There are a far more LGBTQ+ people on our screens than there were even five years ago when I binged The L Word and markedly more than there were when the show aired, but there really hasn’t been another The L Word. “The shows since The L Word that have included more than a single queer person plus their rotation of partners — like The Fosters, Vida, The Bisexual, Transparent, Faking It, etc. — haven’t established nearly the same significant cultural footprint,” Shannon Keating wrote earlier this week for BuzzFeed. I often joke that, because I’m a lesbian, I’m contractually obligated to watch those shows, a line I found myself using a lot as an adult woman binging The Fosters, a Freeform show largely about, and marketed at, teenagers. But the truth of it is that it’s still so refreshing to watch a show where so much of the plot resonates as a queer person. Or, even if it doesn’t resonate, is still about queer people.

If you want to go watch ten minutes of scenes where The L Word is a show exclusively about Alice and Dana, you can find that on YouTube. But I found it interesting that many of the folks I asked about watching supercuts also noted they had watched The L Word in its entirety. A supercut of The L Word was something you watched as a supplement, rather than in lieu of the show. “I watched the L Word in 72-minute increments on Megavideo,” one person told me. Another said the only out lesbian at their high school would give them one season at a time on a flash drive. There was so little television made for queer people — or at least with queer people as much in mind as the broader straight audience who also wanted to watch a show about a lot of hot, cis women having sex with each other — that skipping any moment of it was out of the question.

Plenty of ink has been devoted to explaining why The L Word was problematic. It, particularly in its treatment of trans people, does not hold up so great 15 years later. (The reboot does its best to course correct for this. It’s hyper woke, to an almost cloying degree. Though it does open with a period-sex scene that nearly makes up for that fact that we had to watch Tim and Jenny have sex twice in the original pilot.) Waxing nostalgic about the importance of The L Word is less about the content of the show itself and more about that the show existed at all. A show where essentially everybody that mattered was queer or questioning. A show where lesbians got to be happy and conniving and loving and loyal and one ended up dead in a pool.

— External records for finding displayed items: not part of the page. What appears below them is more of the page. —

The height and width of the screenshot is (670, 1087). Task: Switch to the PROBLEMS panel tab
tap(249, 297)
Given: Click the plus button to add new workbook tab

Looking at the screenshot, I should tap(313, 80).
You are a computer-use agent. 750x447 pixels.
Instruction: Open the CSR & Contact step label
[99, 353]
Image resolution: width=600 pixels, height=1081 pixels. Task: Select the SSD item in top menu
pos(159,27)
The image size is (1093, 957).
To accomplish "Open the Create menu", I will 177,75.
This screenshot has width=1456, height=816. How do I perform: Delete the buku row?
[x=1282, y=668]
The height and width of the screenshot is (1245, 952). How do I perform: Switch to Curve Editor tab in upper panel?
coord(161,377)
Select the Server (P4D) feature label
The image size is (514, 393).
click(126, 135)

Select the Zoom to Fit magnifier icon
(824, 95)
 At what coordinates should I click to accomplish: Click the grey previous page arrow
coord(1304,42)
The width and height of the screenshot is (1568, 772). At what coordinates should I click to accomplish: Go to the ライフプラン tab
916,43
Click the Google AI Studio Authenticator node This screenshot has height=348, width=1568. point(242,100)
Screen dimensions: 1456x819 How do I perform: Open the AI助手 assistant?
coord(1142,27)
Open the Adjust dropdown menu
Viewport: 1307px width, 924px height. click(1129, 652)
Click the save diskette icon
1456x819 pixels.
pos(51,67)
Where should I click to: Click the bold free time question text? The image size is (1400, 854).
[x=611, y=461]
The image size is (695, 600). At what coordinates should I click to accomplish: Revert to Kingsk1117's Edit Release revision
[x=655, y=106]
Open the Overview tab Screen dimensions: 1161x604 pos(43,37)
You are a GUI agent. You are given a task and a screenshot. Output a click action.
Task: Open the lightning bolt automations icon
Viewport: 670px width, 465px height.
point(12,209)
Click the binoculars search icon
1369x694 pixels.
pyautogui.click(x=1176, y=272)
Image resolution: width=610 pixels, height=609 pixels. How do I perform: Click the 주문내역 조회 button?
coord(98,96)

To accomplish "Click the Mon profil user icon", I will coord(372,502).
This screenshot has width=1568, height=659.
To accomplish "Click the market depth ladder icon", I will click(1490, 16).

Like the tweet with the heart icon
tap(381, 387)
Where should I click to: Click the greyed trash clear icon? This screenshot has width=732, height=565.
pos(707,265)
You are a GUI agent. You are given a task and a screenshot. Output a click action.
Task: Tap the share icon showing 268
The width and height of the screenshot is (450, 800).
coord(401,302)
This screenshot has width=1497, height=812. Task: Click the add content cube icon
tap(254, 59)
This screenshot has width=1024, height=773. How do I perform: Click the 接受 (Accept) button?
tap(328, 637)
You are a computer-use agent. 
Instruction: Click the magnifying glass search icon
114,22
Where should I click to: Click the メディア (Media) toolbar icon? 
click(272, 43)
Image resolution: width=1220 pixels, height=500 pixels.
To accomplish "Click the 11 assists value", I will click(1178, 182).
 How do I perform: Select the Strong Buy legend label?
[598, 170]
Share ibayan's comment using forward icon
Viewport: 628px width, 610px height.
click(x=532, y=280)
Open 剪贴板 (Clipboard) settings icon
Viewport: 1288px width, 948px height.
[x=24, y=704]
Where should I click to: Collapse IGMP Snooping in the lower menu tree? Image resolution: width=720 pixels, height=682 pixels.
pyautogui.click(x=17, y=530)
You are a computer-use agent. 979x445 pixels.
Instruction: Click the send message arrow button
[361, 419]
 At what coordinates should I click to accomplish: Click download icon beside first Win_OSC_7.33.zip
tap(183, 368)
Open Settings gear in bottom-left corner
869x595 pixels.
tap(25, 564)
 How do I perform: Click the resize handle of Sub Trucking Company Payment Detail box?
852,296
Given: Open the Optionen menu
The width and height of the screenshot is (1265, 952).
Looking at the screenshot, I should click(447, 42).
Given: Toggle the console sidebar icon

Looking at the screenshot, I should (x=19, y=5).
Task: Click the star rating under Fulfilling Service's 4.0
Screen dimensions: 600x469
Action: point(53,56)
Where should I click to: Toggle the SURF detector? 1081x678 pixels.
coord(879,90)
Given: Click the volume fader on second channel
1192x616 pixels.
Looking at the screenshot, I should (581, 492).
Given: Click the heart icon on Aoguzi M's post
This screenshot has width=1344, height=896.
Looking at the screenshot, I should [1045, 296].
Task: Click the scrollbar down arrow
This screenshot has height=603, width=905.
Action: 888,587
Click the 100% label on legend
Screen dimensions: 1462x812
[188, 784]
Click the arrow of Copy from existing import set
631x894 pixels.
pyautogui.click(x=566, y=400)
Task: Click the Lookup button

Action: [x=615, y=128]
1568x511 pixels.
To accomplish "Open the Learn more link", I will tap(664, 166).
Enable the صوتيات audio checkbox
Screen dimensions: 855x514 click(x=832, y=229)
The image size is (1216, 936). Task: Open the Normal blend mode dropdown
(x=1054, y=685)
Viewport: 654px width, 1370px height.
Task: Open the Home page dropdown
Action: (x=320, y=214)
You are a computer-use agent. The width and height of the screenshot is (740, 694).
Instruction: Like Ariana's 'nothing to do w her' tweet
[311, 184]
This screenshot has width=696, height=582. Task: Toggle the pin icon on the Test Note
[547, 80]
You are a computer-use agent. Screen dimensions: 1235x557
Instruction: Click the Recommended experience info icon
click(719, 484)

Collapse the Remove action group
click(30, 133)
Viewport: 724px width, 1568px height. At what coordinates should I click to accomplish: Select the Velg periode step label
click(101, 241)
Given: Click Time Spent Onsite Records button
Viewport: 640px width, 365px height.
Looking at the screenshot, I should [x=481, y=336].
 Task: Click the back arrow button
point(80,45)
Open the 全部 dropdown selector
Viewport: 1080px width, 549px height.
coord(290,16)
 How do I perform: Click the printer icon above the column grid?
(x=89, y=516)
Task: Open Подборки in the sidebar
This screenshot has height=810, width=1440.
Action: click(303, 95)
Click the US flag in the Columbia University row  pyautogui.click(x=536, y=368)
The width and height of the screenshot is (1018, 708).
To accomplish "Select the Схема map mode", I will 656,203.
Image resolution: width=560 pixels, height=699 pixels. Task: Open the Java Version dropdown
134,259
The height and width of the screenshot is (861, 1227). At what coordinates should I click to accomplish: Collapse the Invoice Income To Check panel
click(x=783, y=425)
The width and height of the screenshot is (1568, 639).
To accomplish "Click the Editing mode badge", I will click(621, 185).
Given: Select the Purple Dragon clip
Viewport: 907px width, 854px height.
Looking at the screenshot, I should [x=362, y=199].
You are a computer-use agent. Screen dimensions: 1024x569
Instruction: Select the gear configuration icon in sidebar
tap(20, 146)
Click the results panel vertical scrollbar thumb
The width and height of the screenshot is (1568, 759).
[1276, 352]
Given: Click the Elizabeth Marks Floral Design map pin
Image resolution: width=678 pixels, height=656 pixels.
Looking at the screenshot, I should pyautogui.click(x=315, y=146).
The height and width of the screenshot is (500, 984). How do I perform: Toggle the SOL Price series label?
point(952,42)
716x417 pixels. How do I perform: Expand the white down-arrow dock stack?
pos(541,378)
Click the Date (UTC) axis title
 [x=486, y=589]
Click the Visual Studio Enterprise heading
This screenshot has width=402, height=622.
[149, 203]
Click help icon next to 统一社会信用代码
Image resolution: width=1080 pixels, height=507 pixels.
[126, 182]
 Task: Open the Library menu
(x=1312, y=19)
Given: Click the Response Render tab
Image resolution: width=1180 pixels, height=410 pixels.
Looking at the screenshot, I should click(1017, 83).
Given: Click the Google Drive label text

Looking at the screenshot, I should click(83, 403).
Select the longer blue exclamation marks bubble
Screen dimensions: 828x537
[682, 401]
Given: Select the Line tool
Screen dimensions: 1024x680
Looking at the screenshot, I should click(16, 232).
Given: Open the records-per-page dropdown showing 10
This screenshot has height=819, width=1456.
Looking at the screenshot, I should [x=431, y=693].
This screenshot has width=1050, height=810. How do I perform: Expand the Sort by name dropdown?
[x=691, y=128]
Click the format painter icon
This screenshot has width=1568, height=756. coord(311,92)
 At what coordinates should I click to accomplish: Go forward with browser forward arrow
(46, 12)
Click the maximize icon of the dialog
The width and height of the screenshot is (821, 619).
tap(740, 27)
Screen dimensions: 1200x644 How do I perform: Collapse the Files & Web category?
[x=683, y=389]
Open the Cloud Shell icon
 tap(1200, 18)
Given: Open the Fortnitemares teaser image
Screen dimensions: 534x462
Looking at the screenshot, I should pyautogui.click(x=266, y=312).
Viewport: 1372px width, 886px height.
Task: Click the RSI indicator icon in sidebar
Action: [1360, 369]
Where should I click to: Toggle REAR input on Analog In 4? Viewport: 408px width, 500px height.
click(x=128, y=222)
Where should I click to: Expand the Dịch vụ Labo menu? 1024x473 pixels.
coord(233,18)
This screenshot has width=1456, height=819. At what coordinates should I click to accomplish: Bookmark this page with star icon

We haven’t really had anything like it since. Sadly, I don’t think The L Word: Generation Q is poised to give it to us again. I’m pretty lukewarm on the reboot thus far, but I know I’ll keep watching it. Partly because, again, I’m contractually obligated to and, also, partly because I want to. Where else am I going to get an hour of television where everyone is gay? One where I won’t have to speed through the hetero plotlines or comb YouTube for supercuts. Though I’ll probably look for a Kate Moennig one anyway for, uh, research.